INSTRUCTIONS TO FOLLOW: Lines in the data below that contain the word "agent" are to be copied.

--*--

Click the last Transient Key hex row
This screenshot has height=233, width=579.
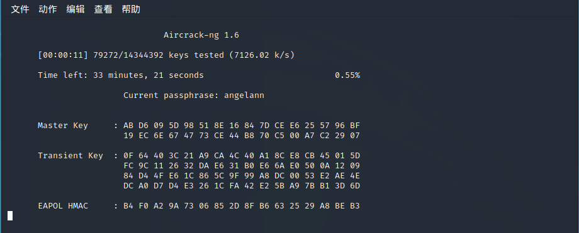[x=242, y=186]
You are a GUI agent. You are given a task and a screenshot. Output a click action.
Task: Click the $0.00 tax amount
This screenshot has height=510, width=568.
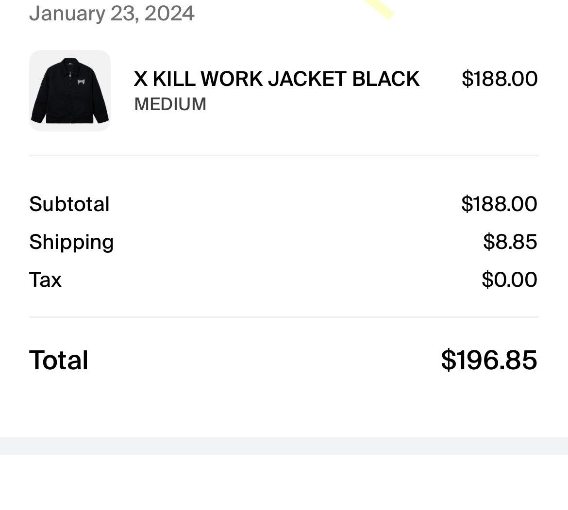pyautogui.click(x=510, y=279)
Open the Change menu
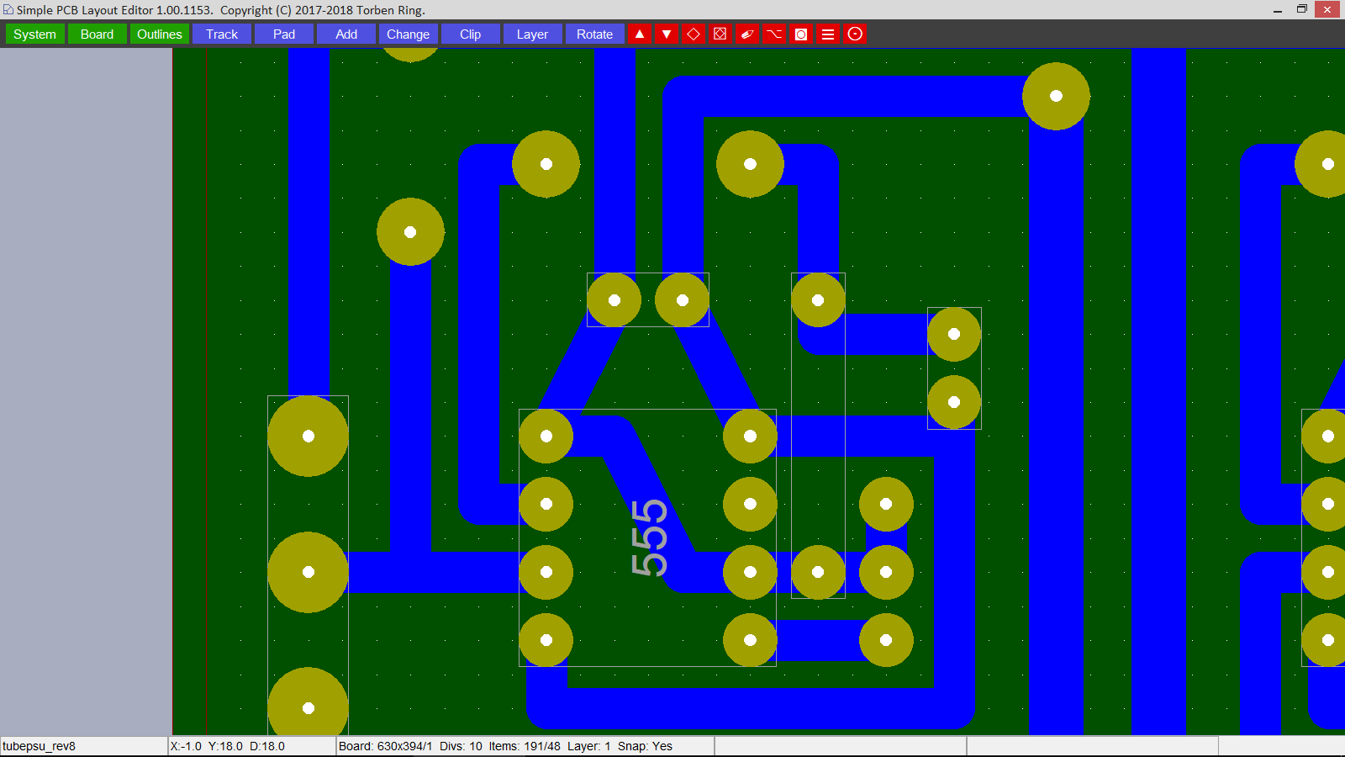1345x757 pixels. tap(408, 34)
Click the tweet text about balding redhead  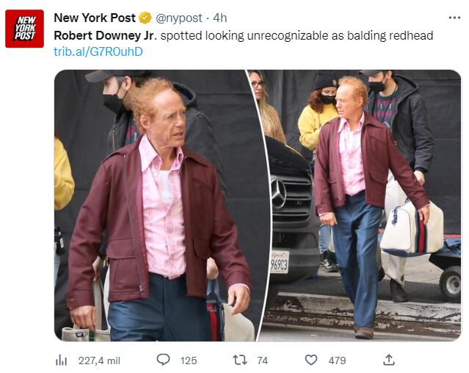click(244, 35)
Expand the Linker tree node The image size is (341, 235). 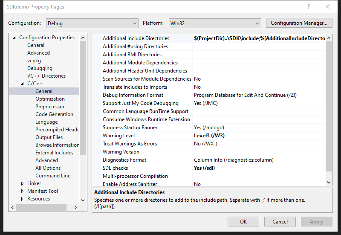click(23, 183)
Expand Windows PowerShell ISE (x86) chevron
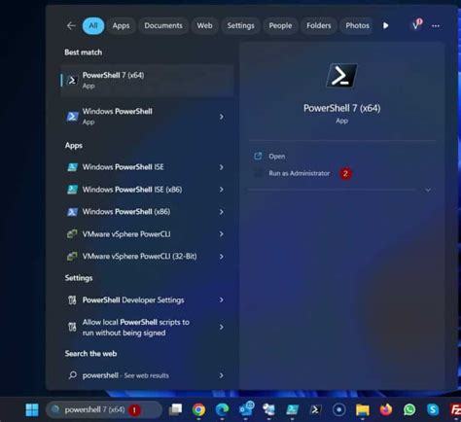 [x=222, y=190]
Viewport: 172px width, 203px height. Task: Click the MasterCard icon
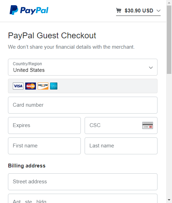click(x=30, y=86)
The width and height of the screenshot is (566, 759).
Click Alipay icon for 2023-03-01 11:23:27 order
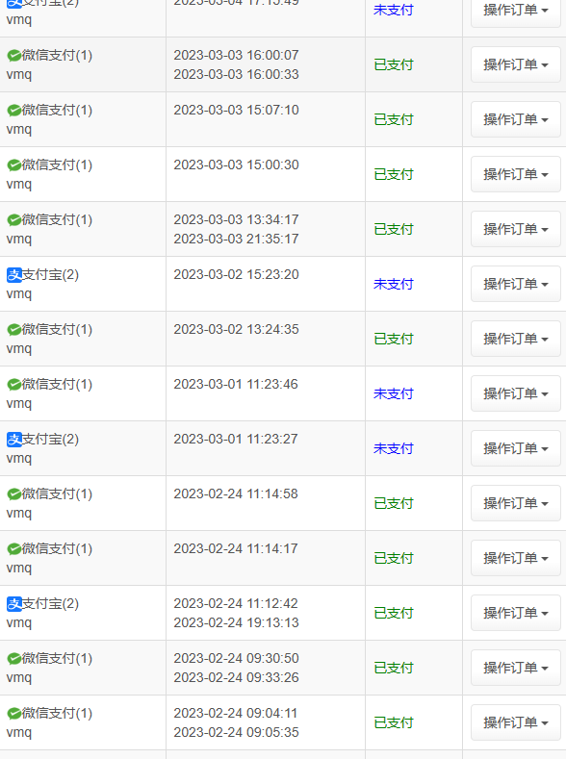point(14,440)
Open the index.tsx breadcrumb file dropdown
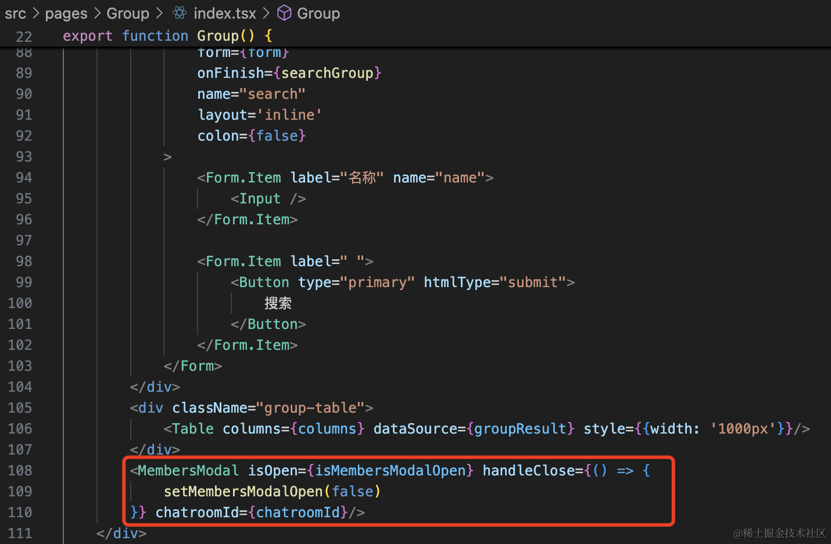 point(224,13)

--*--

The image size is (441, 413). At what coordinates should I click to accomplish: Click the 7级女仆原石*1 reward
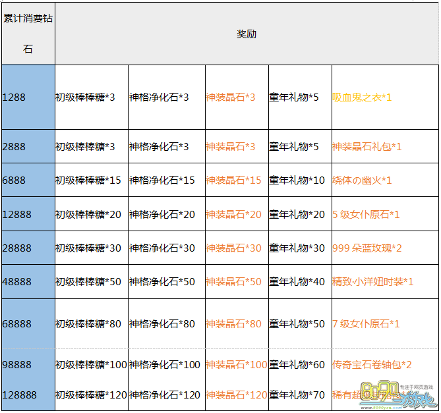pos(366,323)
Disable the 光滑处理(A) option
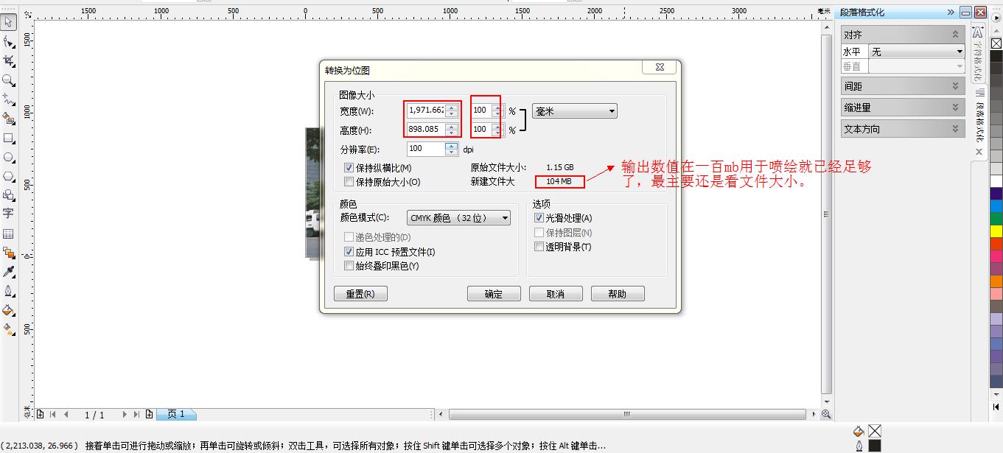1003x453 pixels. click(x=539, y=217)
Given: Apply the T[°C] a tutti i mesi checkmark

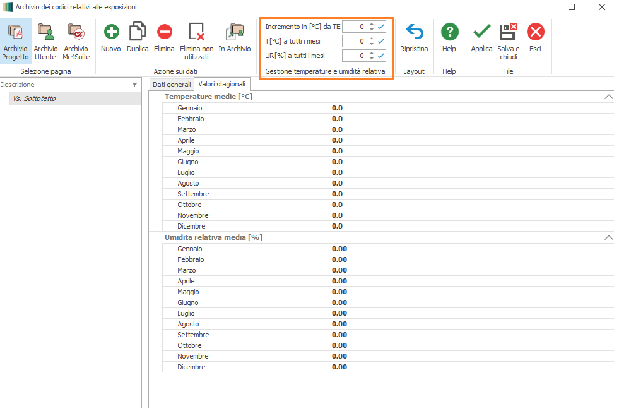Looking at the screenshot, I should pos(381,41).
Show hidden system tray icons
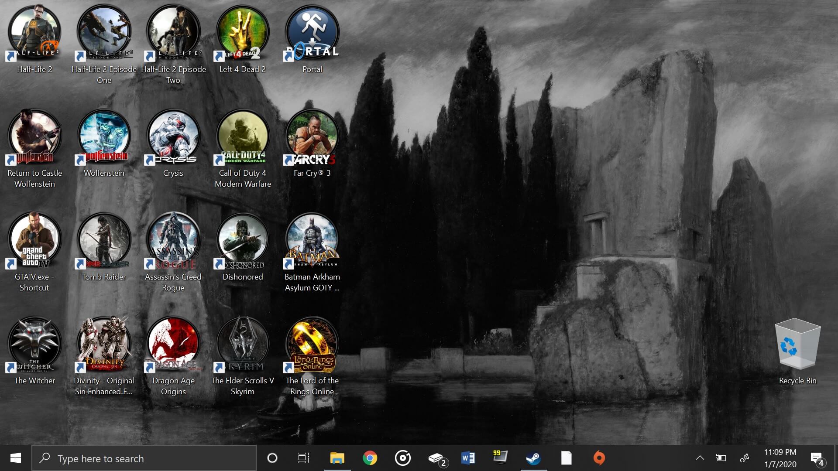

--*--

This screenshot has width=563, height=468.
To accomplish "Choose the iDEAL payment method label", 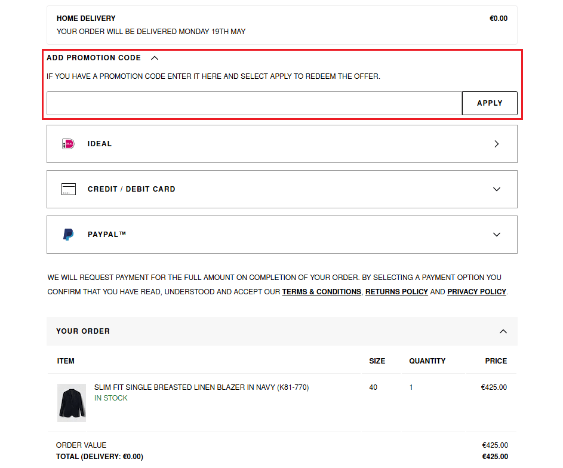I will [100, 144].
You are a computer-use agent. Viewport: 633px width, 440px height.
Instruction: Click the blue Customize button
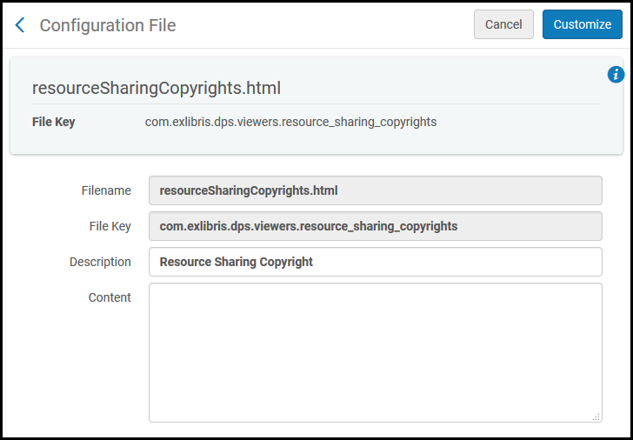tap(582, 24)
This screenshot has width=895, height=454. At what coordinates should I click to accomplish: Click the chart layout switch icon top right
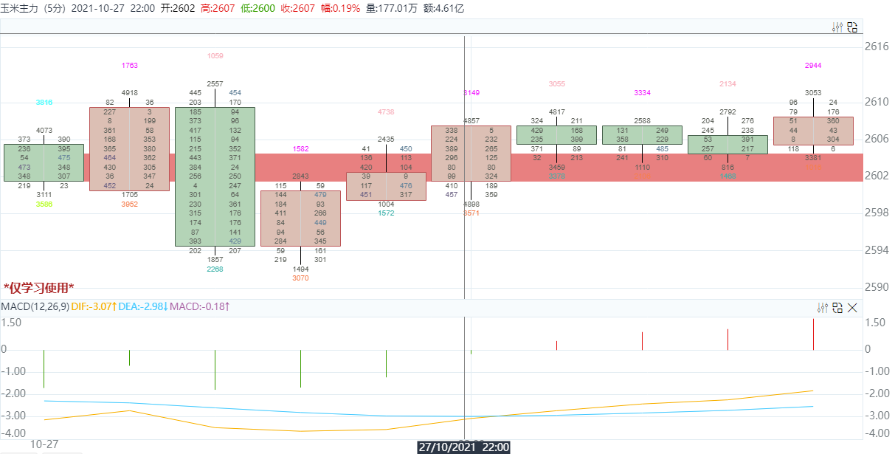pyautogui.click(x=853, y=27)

--*--

ANSWER SPACE:
You are a GUI agent. You are given a task and a screenshot. Output a click action.
You are a computer-use agent. Viewport: 633px width, 440px height.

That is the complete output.